■ **Aim of the exercise**: Pictures must not appear in your answer. Write out exactly the lines from the one with "HOME (291, 155)" through the last line of the entries below.
Start of Information shown
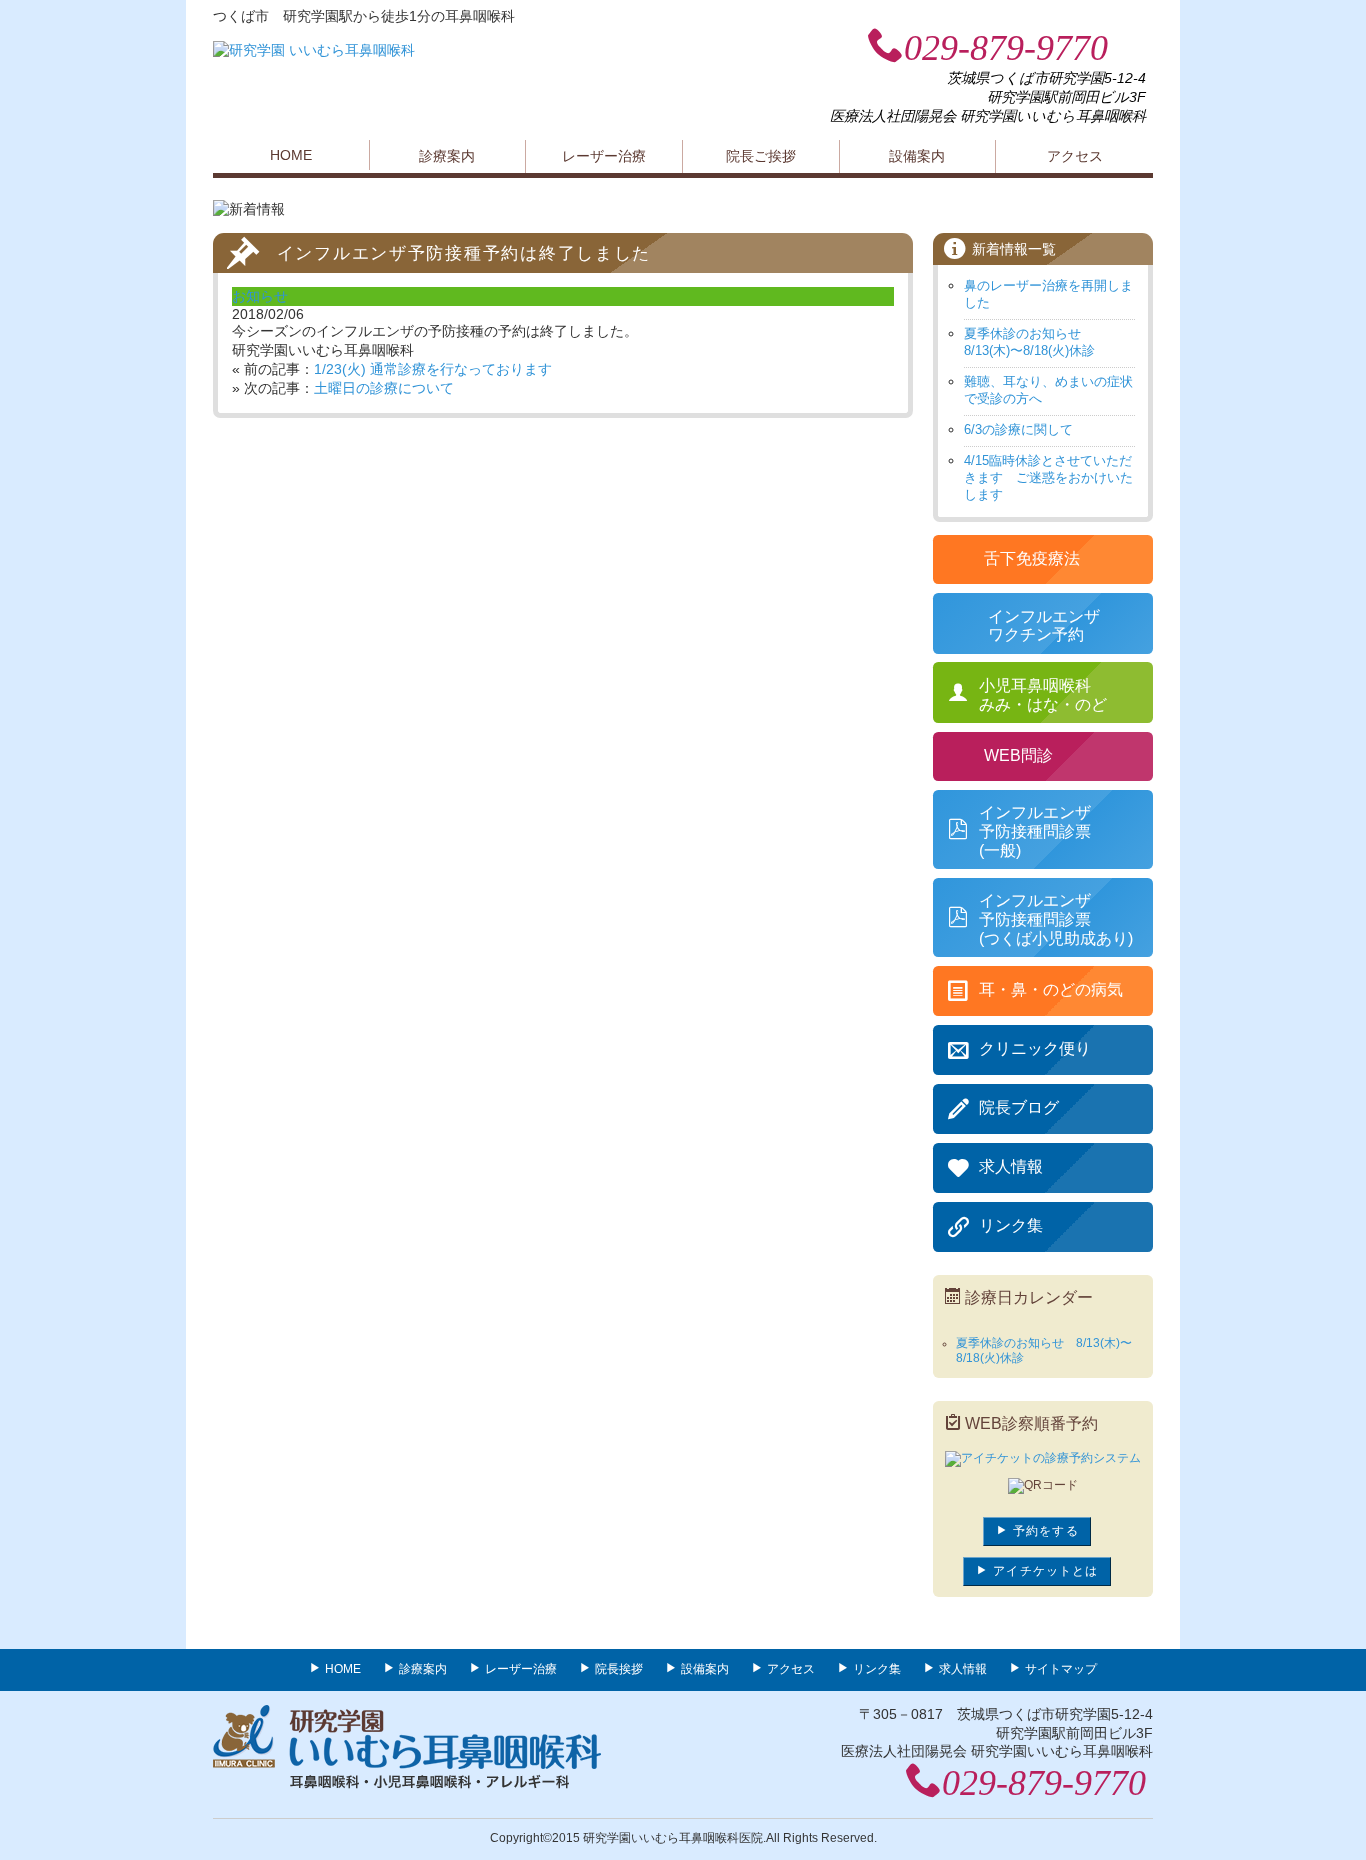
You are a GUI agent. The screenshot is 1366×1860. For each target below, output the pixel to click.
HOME (291, 155)
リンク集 (877, 1669)
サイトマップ (1061, 1669)
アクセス (1075, 156)
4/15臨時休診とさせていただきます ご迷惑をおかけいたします (1048, 477)
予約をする (1044, 1531)
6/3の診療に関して (1018, 429)
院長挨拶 (619, 1669)
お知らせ (260, 296)
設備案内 (917, 156)
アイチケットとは (1043, 1571)
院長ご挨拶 (761, 156)
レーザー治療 (604, 156)
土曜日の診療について (384, 388)
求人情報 (963, 1669)
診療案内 (447, 156)
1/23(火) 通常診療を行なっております (433, 369)
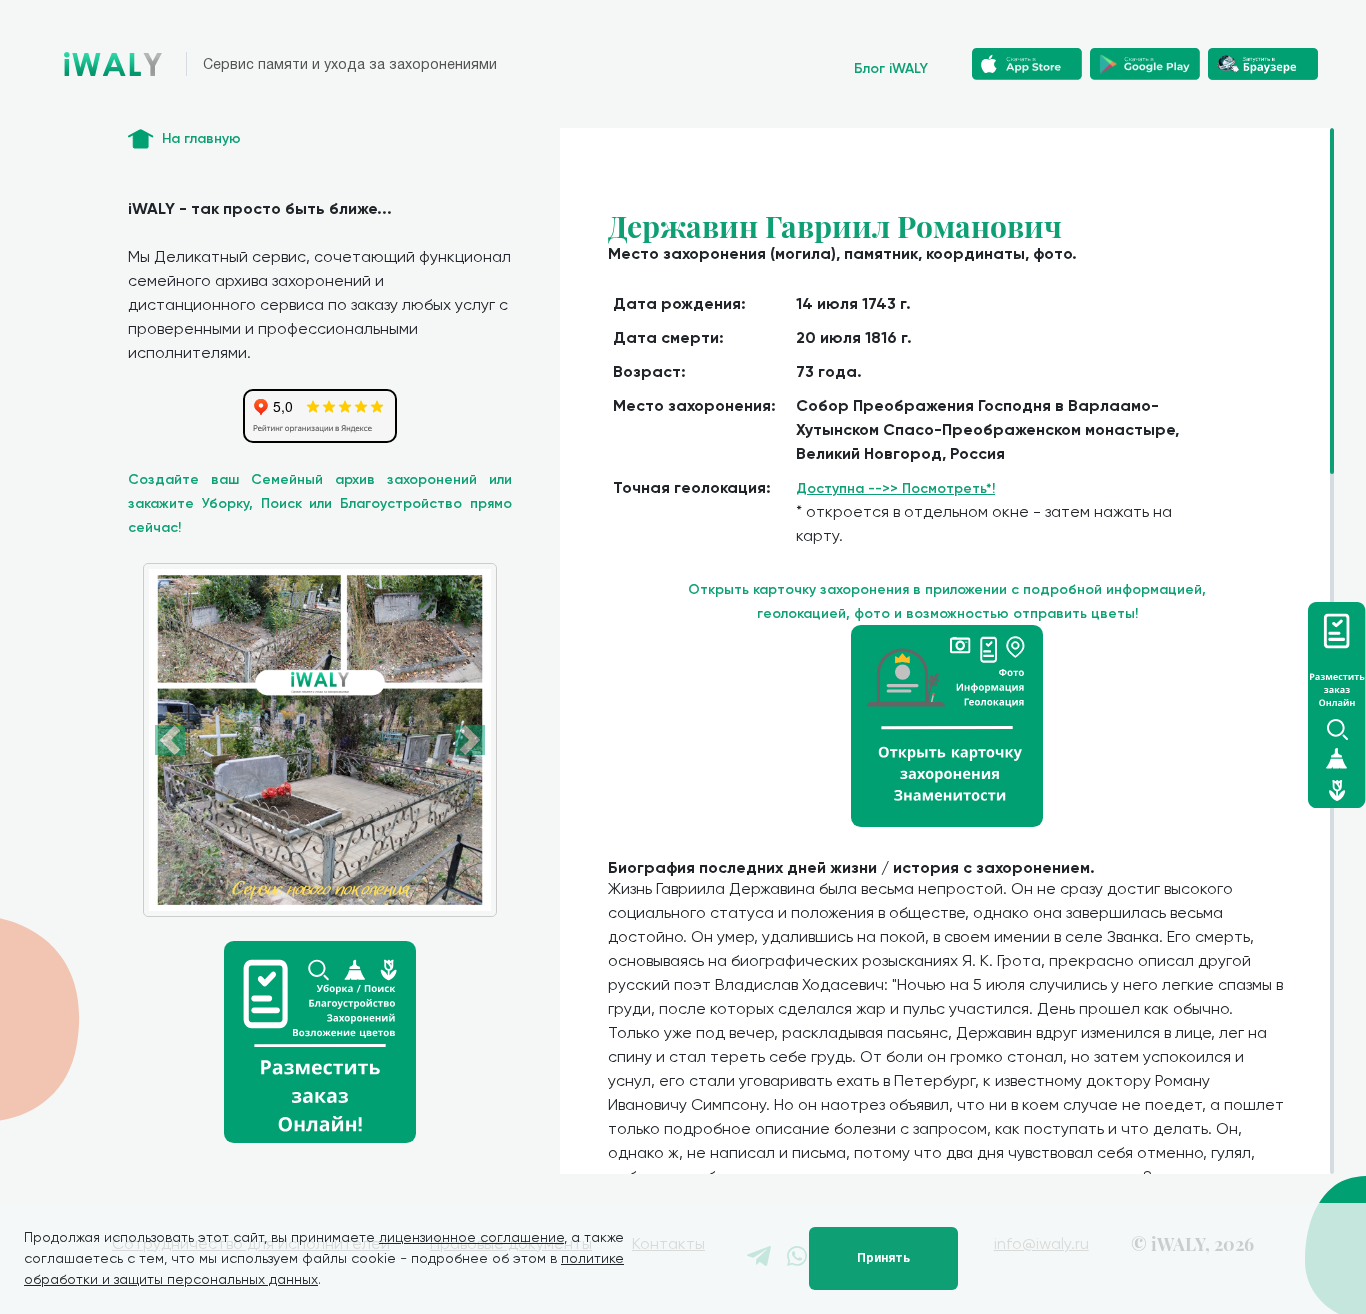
End of Information shown
■ **Response to this exercise**:
HOME (291, 155)
リンク集 (877, 1669)
サイトマップ (1061, 1669)
アクセス (1075, 156)
4/15臨時休診とさせていただきます ご迷惑をおかけいたします (1048, 477)
予約をする (1044, 1531)
6/3の診療に関して (1018, 429)
院長挨拶 (619, 1669)
お知らせ (260, 296)
設備案内 (917, 156)
アイチケットとは (1043, 1571)
院長ご挨拶 (761, 156)
レーザー治療 (604, 156)
土曜日の診療について (384, 388)
求人情報 (963, 1669)
診療案内 (447, 156)
1/23(火) 通常診療を行なっております (433, 369)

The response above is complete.